I had an M 240 on order for awhile. Then a local acquaintance received hers, and I had a chance to give it a good go with a few of my own M lenses. The upshot? The actual results were fine technically, but the camera & I just didn't bond. I read Michael's comments re. his group shoot w/ the 240 and found myself agreeing with him pretty much down the line. So I canceled the order and bought myself a used M6 TTL instead. (I also have the M2 I inherited many years ago from my dad.) Now I guess I'll start digging into the freezer full of old Tri-X and HP5+ I've been ignoring for the past decade. Bring on the Rodinal!  ;D

-Dave-
Title: Re: Changed my mind
Post by: Telecaster on May 12, 2013, 04:38:03 pm
Is Rodinal still around? As far as I recall it worked just fine with T-MAX 100.

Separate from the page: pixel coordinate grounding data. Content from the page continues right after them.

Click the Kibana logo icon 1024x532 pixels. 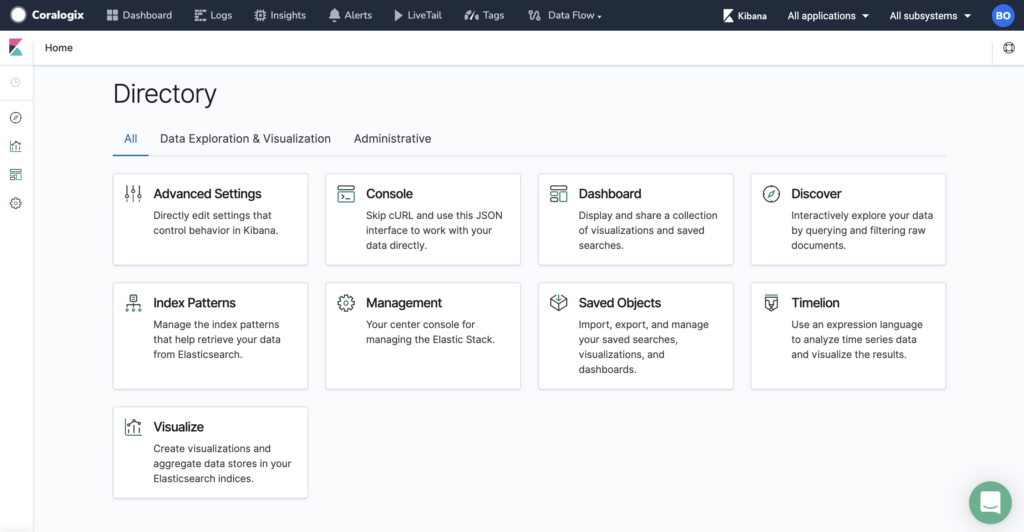(x=16, y=47)
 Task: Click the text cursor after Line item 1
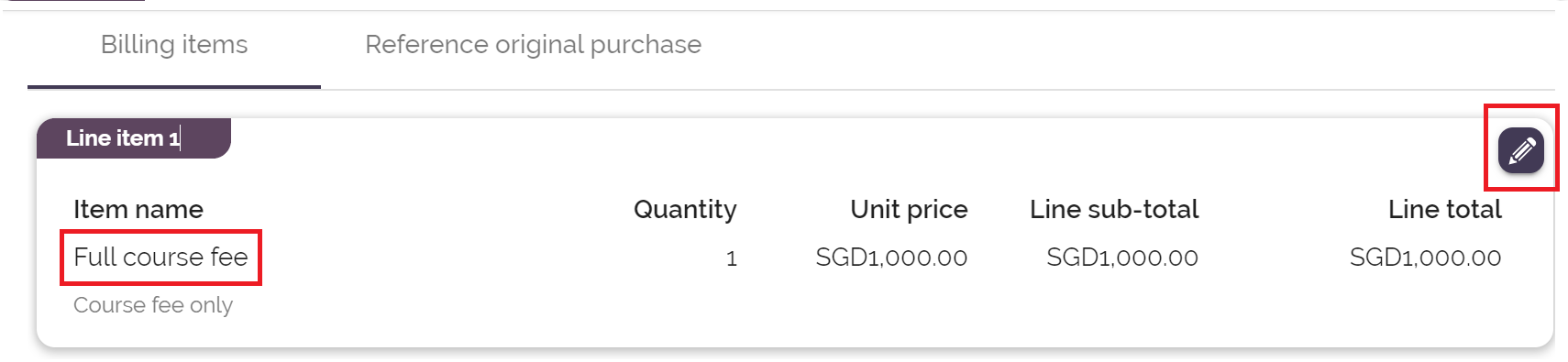point(181,138)
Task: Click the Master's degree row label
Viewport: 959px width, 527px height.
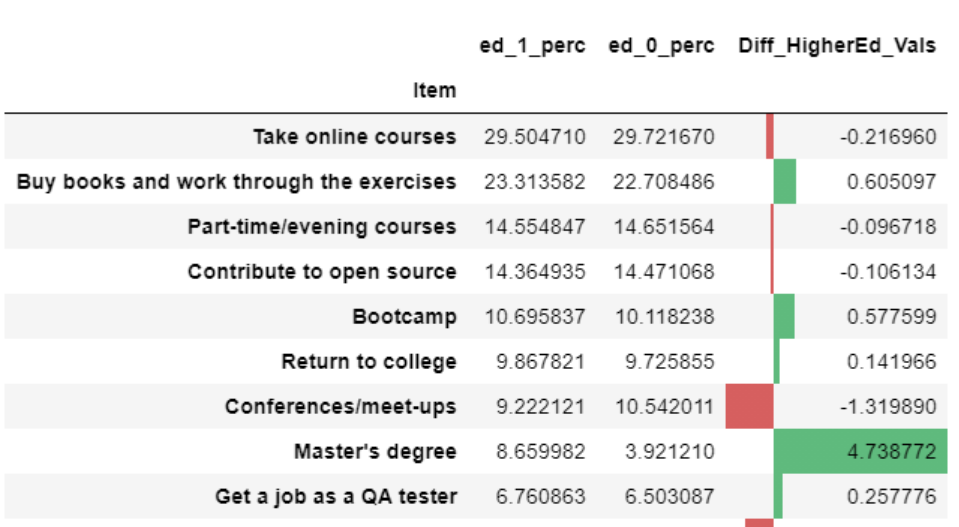Action: [375, 451]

The formula is known...but I was jesting actually. I don't actually know what I'll use for developing...gotta look into it. Shoot first, ask questions later.   :D

-Dave-
Title: Re: Leica M240 review
Post by: Faintandfuzzy on May 19, 2013, 11:08:49 am
Well, after seeing Erwin's quotes from Mark's M8 article, I think I'll just ignore the new review of the M240.  When I see comments about the M8 having better shadow detail than any other DSLR on the market ( when in fact it was one of the worst EVER), I think the tint on the rose coloured glasses is a bit too deep.
Title: Re: Leica M240 review
Post by: ErikKaffehr on May 19, 2013, 02:27:36 pm
Hi,

My understanding is that the new CMOS sensor in the M (240) is pretty good in DR better than Canon but not as good as the best Sony based designs.

Color? Who knows...

How much is myth and how much reality? I don't know.

Erik



Well, after seeing Erwin's quotes from Mark's M8 article, I think I'll just ignore the new review of the M240.  When I see comments about the M8 having better shadow detail than any other DSLR on the market ( when in fact it was one of the worst EVER), I think the tint on the rose coloured glasses is a bit too deep.